Let’s get real. Fall. It is not always sunny and gold. More often along with colorful leaves, it brings the promise of early winter and icy November evenings. This is the time of a year when you skip on your friends with some lame excuses and get cozy under the warm blanket. What to see? For Christmas films, it is still too early, and the ones set in summer would only cause unnecessary annoyance. There are a few titles that effectively can fight the autumn blues, one of them is “Far from Heaven”.

Like many American productions, this is a remake of black-and-white film ”All that Heaven Allows”” from 1955. It tells the story of Cathy, a role model for women in the fifties, full-time wife, and mother who serves her freshly baked apple pie with a forced yet spotless smile. In return, her successful husband gives her a kiss on the cheek like you give to your little daughter. This is a portrait of a woman who, like her black servant, sweeps under the rug all the disappointments and humiliations. A woman, who seems to have everything while being on top of a small-town society. However, her marital problems carefully masked during the evening dinners and cocktail parties, will soon come to light when Cathy catches her husband Frank cheating on her with another man. Lonely, she seeks for understanding, which she finds on her own property. Between her and her black gardener establishes a bond of understanding, a need for acceptance and attention.

Production in subtle but firm way paints the colorful background of the story, but it is not a reference to beautifully presented colors of the fall here. The mid-fifties is a time of awakening of capitalist America, the belief in the American Dream, racial segregation, Rosa Parks’ arrest and the rigid social conventions. In such realities the struggles of the main characters must remain within the four walls, the public is still too stupid to distinguish homosexuality from the disease or racism from tolerance, although they have just defeated Nazism, they see themselves as a master race in relation to blacks.

In its classic melodrama framework, without excessive pathos though, the film tries to focus on two threads that properly developed, could provide the plot for two different movies. However, the director Todd Haynes consistently leads both by what hundred-minute session leaves us with a slight saturation deficit. Hollywood still hasn’t used the theme of unfulfilled husband, a man with a whole range of emotions and weaknesses. Unfortunately, it prefers to replicate the template and present the silhouette of a powerful ”Eisenhower” guy, who has numerous affairs in the city, while his naive wife in a suburban home is waiting at the set table.

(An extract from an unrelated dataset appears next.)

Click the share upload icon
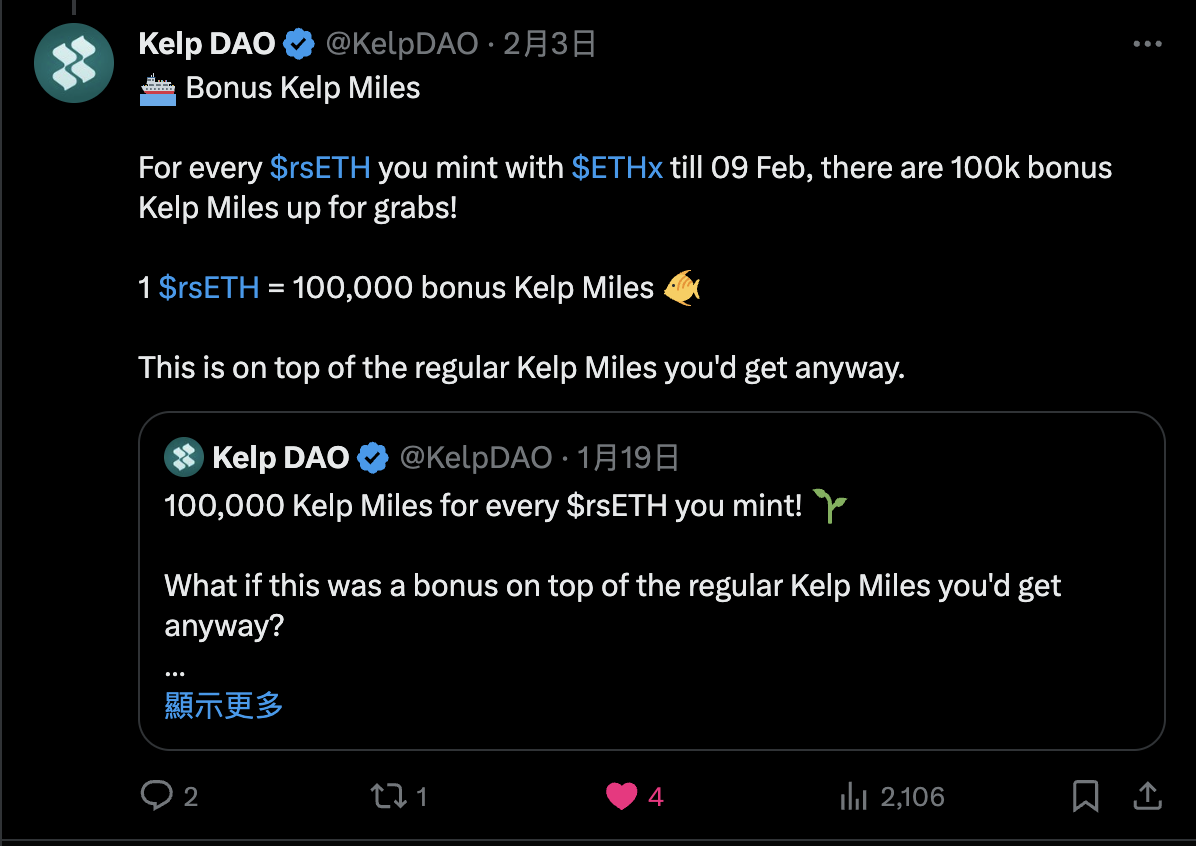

The film deals with quite an interesting topic, and in spite of his genre, it presents the emotions in a very frugal way, not declining the strength of the viewers’ reaction, nonetheless. Sometimes a whisper or just one look is louder than screaming and or sea of tears and this film proves it. It chokes emotions in its own throat, as its characters are forced to do, too.


TITLE

FAR FROM HEAVEN

DIRECTOR

TODD HAYNES

COSTUMES

SANDY POWELL

FAVOURITE QUOTE

CATHY: That was the day I stopped believing in the wild ardor of things. Perhaps in love, as well. That kind of love. The love in books and films. The love that tells us to abandon our lives and plans, all for one brief touch of Venus. So often we fail at that kind of love. The world just seems too fragile a place for it. And of every other kind, life remains full. Perhaps it’s just we who are too fragile.